TP53 Mutations Remain Important Research Focus in Cancer

Mutations of TP53 play a critical role in the development of cancer and in treatment response, but a new review notes that such mutations must be interpreted alongside a web of genetic and environmental factors that shape their effect.

The review highlights how the growing body of research into TP53 has affected scientists’ understanding of cancer and a number of other diseases. It was published in the Journal of Internal Medicine.¹

In chronic lymphocytic leukemia (CLL), TP53 has been an important subject of investigation since the early 1990s. | Image credit: MdBabul - stock.adobe.com

TP53 has been extensively studied in the past 4 decades, with more than 120,000 articles being written on the topic, the authors noted. And while the role of TP53 mutations can vary, they said the tumor suppression gene’s importance in cancer is undeniable.

“The first indisputable fact is the high frequency of TP53 alterations in human cancers, generally manifesting as genetic modifications in the gene's coding region and resulting in the expression of an inactive p53 protein,” the authors wrote.

In chronic lymphocytic leukemia (CLL), TP53 has been an important subject of investigation since the early 1990s. In a 1993 study, investigators found that mutations in TP53 were linked with drug resistance and poor clinical outcomes.² Further work confirmed the importance of TP53 as an important prognostic marker for CLL and as an indicator of refractory responses to chemotherapy, they said.¹

“The introduction of novel targeted agents has greatly altered the clinical course of CLL patients, who now benefit from responses never observed during the chemoimmunotherapy era,” the investigators noted.

They said testing for TP53 mutations and deletion of 17p has become an “integral part” of diagnostics and treatment planning in CLL. Similarly, TP53 is an important prognostic indicator in acute myeloid leukemia (AML).

“According to the European Leukemia Net and the National Comprehensive Cancer Center Network, even allo-HSCT (allogeneic hematopoietic stem cell transplantation) in patients with p53-mutated AML fails to provide a long-lasting therapeutic alternative,” they wrote.

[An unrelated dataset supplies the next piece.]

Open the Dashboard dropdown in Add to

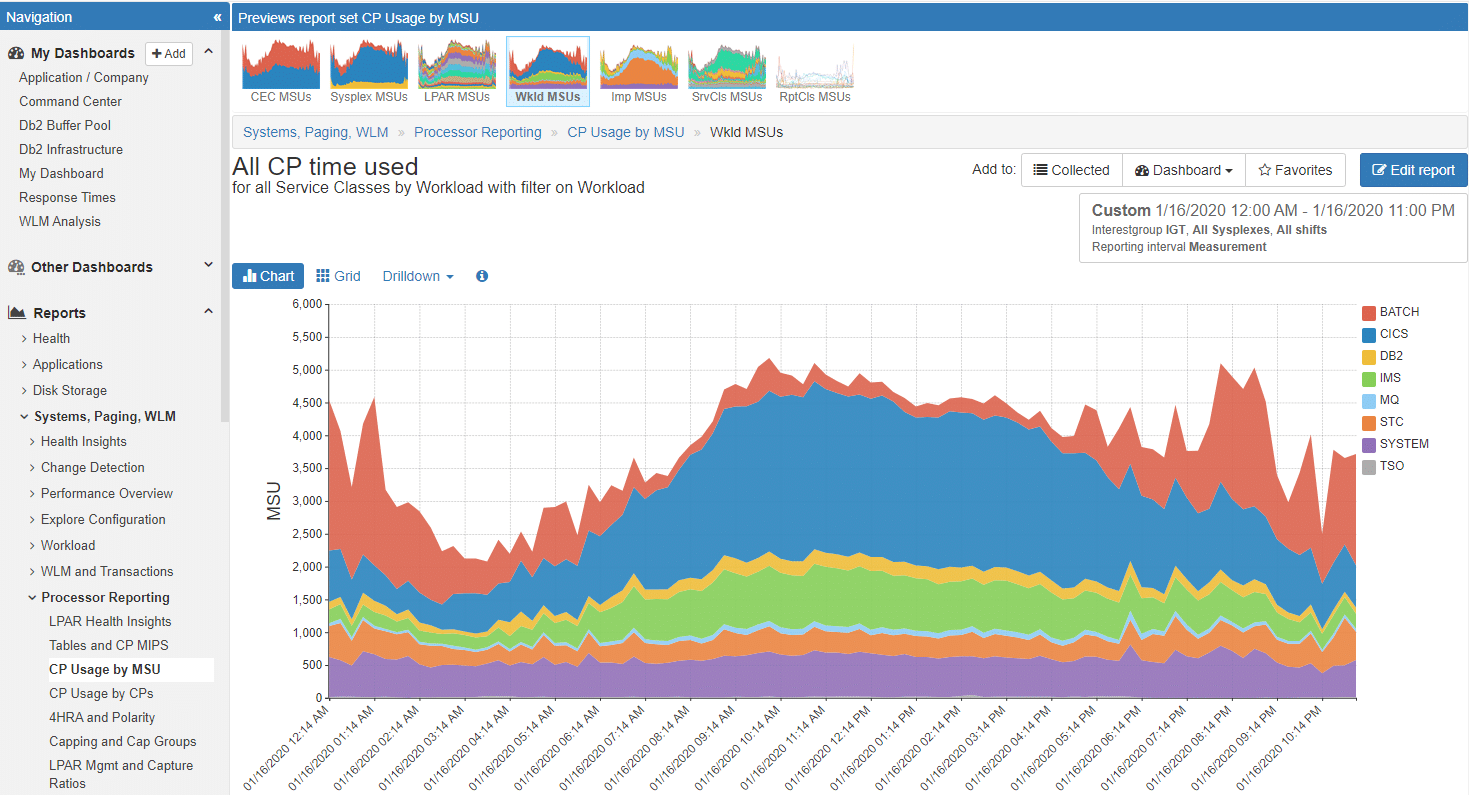(x=1184, y=170)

The authors added, though, that TP53 also appears to play a key role in certain non-neoplastic genetic syndromes, including Shwachman-Diamond syndrome (SDS). They noted that patients with DSD often develop myeloid malignancies, which they said are associated with somatic TP53 mutations. That connection, they said, explains the poor prognosis of patients who develop myeloid malignancies following SDS.

Even with all of the new research into TP53 mutations, there is much that scientists still do not understand. In particular, they key questions remain about various signaling pathways regulated by p53. Answering such questions will require a more comprehensive lens, according to the study authors.

“To understand the elusive tumor-suppressive function of p53, we must move beyond the outdated ‘one gene, one protein, one function’ model and adopt a multilayered, systems biology perspective,” they said.

They noted that p53 can produce multiple isoforms through alternative splicing, and those isoforms can have a distinct regulatory effect on cells. They added that post-translational modifications “fine-tune” p53’s function.

In addition, the authors said TP53 mutations are affected by individual patients’ genetic backgrounds.

“In the tumor, factors such as co-occurring mutations, epigenetic modifications, and DNA repair deficiencies—just to name a few—influence how TP53 mutations drive malignancy,” they wrote.

P53 interacts with signaling pathways and the tumor microenvironment, they said, and ethnicity and age can also play a role in TP53 function. Factors like diet and smoking status and epigenetic factors from parental exposures can affect TP53-related pathways. In short, they said, even as scientists learn more about TP53 in general, clinicians will also need to understand how characteristics of TP53 play a role in individual cases.

“[E]ach p53 variant acts within a complex network of genetic and environmental factors that shape its effect on cancer progression and treatment response,” they concluded.

References

1. Baliakas P, Soussi T. The TP53 tumor suppressor gene: From molecular biology to clinical investigations. J Intern Med. 2025;298(2):78-96. doi:10.1111/joim.20106
2. elRouby S, Thomas A, Costin D, et al. p53 gene mutation in B-cell chronic lymphocytic leukemia is associated with drug resistance and is independent of MDR1/MDR3 gene expression. Blood. 1993;82(11):3452-3459.